On 12th October 2005 I took my last drink of alcohol and the following morning I was admitted to a psychiatric unit. On reflection I didn’t know what was going on and I had no clue what was happening to me emotionally, physically or mentally. All I knew was that I was going into hospital for a short stay to get better and I would not see my young children for some time.
But get better from what? What was happening to me? When could I go home? What was this medication I took at morning and at night? It was like a constant conversation in my head and I couldn’t turn it off. Little did I know that I had been admitted because I was a risk to myself and potentially others and I was initially going to be detoxed from alcohol and drugs. I was never the world’s greatest drinker but I loved everything about alcohol and now realise that since my early teenage years’ alcohol had been a constant in my life at home, in pubs, on the train to work, in the park, in the toilet, in secret or in the open.
So, I stayed in that psychiatric unit for 6½ months and I was diagnosed with Bipolar 2 and prescribed mood stabilising medication. Since then I have experienced two courses of electro convulsive therapy, cognitive behavioural therapy, one-to-one counselling, 12-step programmes for drugs and alcohol, anti-depressants, anti-psychotics and numerous self-help books. But still I am not ‘cured’! And I don’t think I will be.

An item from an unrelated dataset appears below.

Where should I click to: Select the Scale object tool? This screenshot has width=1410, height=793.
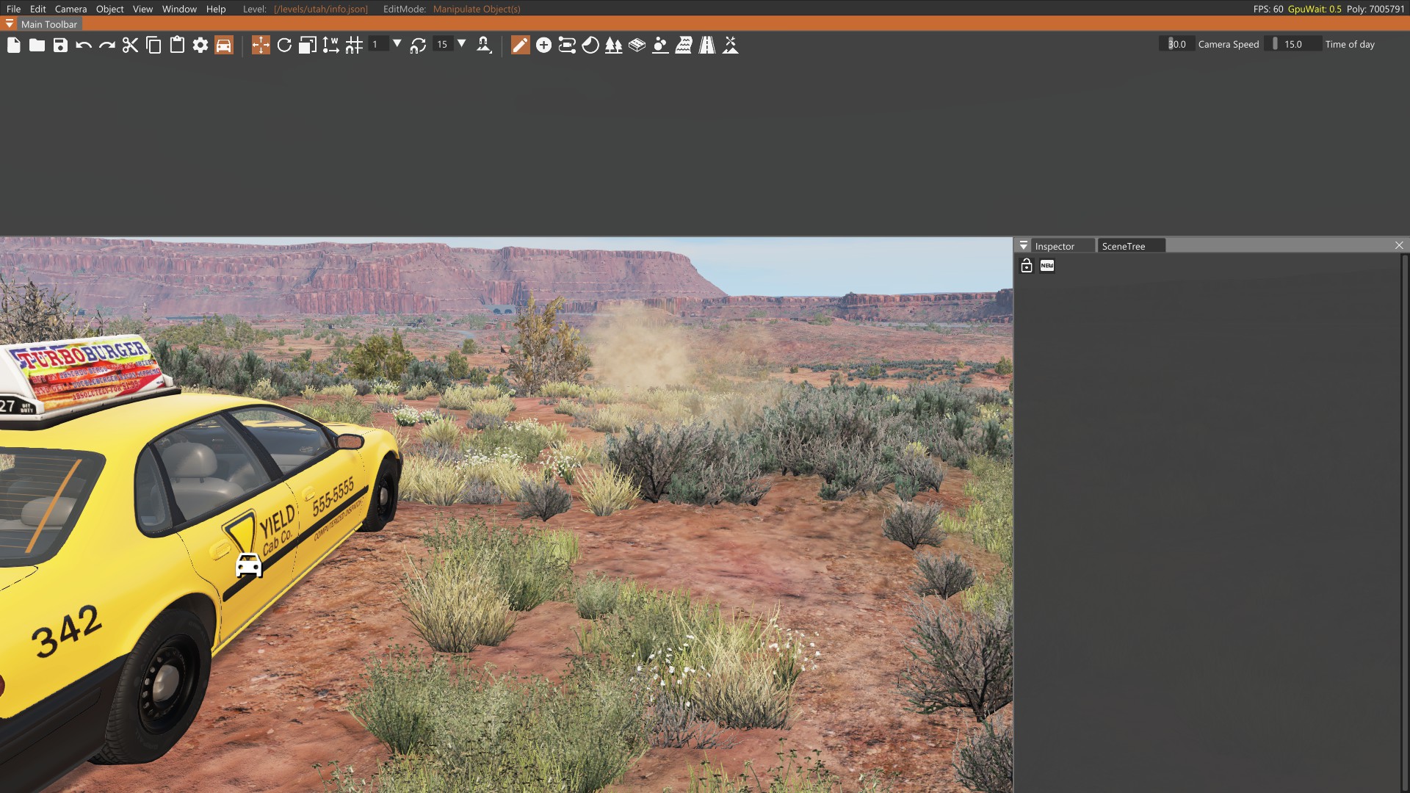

This week I will reach 14 years of sobriety. It’s a great achievement considering that there was a time I couldn’t go a day without alcohol. 2018/19 has seen me admitted to another psychiatric unit, following numerous suicide attempts and suicidal thoughts, an additional diagnosis of Emotionally Unstable Personality Disorder and a dawning realisation that I need to go way back to my early years to start to really understand myself. Childhood / teenage trauma, bullying, substance and alcohol misuse, relationship problems, low self-esteem and lack of confidence, financial woes and debts have mounted up over the years.

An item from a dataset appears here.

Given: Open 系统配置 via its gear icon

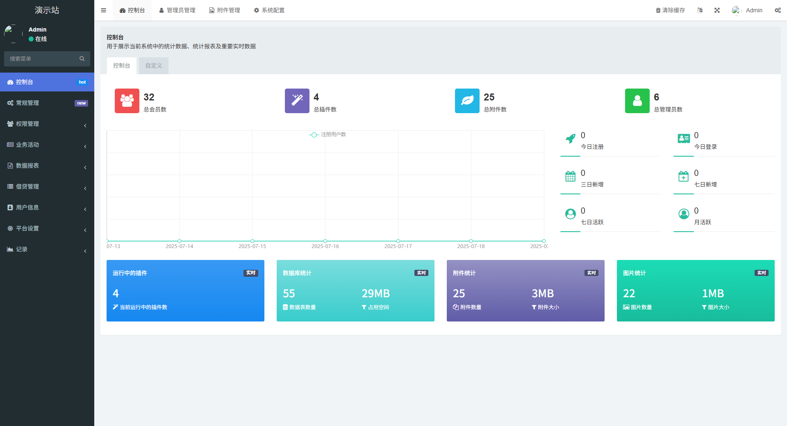Looking at the screenshot, I should 256,10.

The past 14 years have enabled me, with the help of a 12-step programme, to manage life, be as good a father as possible, to be a son, brother and uncle, and a friend. I have been able to study towards a degree in psychology and counselling. I’ve become a mental health first aider. I suppose now I need to look at myself and listen to others as to how I can manage my mental health and addiction, be the best father I can be to my son and daughter, and focus on what I need to do to alter the cycle of mental illness that has plagued me for so long. Long term therapy seems to be the best option and I am midway through this. It is harder than anything else I have done but it also is giving me insight into my thoughts, feelings and behaviours. That is literally miles away from early 2018 when I asked a member of the Home Treatment Team if I could go into hospital and when I shared for the first time that I have heard a voice for most of my life and that this voice has had an enormous negative affect on me
I have always found to my detriment explaining how I feel extremely difficult and at times I get completely overwhelmed and unable to express my feeling and emotions as they are so intense. I hope that this is a part of me that my therapy can help me with and also give me the skills and confidence to be able to share my feeling and emotions with my children, family and friends.